My whole body remembers the Ashby party. “The one where they served those terrible little quail eggs.”

“And we hid in the boathouse for two hours so we wouldn’t have to dance with anyone.

” She’s smiling at the window, somewhere far away.

“You stole a bottle of champagne off a waiter’s tray and we drank it warm sitting on the dock, and you told me about the boat you were going to build someday and sail to nowhere in particular. ”

“I was seventeen and an idiot.”

“You were going to name it after me.” She turns her head, and the smile turns into something softer, more dangerous. “And then it got quiet, and you looked at me, and I looked at you, and you leaned in.”

The memory is so close I can taste the warm champagne. Her face tilted up in the dark, the music thudding through the boathouse wall, the inch of space between us shrinking to nothing.

“And the Caldwell girl came crashing in looking for the bathroom,” I say.

“And I panicked and told you I had to find my father.” She laughs, but it cracks at the edges. “I think about that more than I should. What would’ve happened if she’d needed the bathroom thirty seconds later.”

“I think about it too.” My voice has gone rough. “I’ve had ten years to think about it.”

She goes still. The storm fills the silence, and neither of us looks away, and the inch of space between us is back, the exact same inch, like the boathouse never ended and we just paused it for a decade.

She’s the one who pulled back then. We both know it. The question hanging in the dark between us is whether she’ll do it again.

“Reid.” My name comes out unsteady. “I’m not going to be able to pay this back. Whatever this is. I don’t have it in me to owe you something this big.”

“I’m not asking you to pay anything back.” I don’t move. I won’t be the one who closes the inch. Not this time. It has to be her. “I told you. There’s no bill.”

For one suspended breath, she leans the smallest fraction closer, and my heart forgets how to function.

Then she stops.
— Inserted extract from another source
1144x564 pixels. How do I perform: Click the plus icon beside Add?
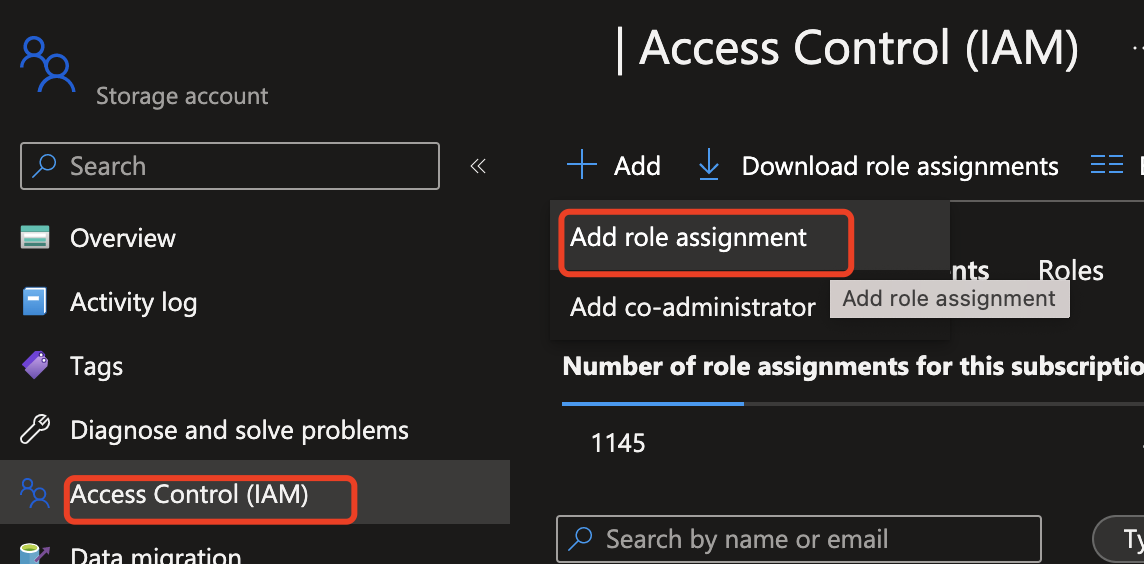[x=582, y=165]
She presses her lips together, drops her gaze, and pulls the sweatshirt tighter around herself like a woman remembering she’s supposed to be careful.

“I should sleep,” she says softly. “Long day tomorrow.”

“Long day tomorrow,” I agree, because I’m a coward and a gentleman and apparently both at once.

She pads down the hall, pauses at the guest room door, and looks back at me with an expression I can’t read and won’t sleep for trying to.

“Goodnight, Reid.”

“Goodnight, Scarlett.”

The door clicks shut.

I lie in the dark and listen to the storm tear itself apart against the windows, and I think about Scarlett Ashworth two walls away, in my sweatshirt, in my house, an inch and years from where I want her, and I wonder how much longer either of us is going to keep pretending this is just business.

I don’t think it’s going to last the night.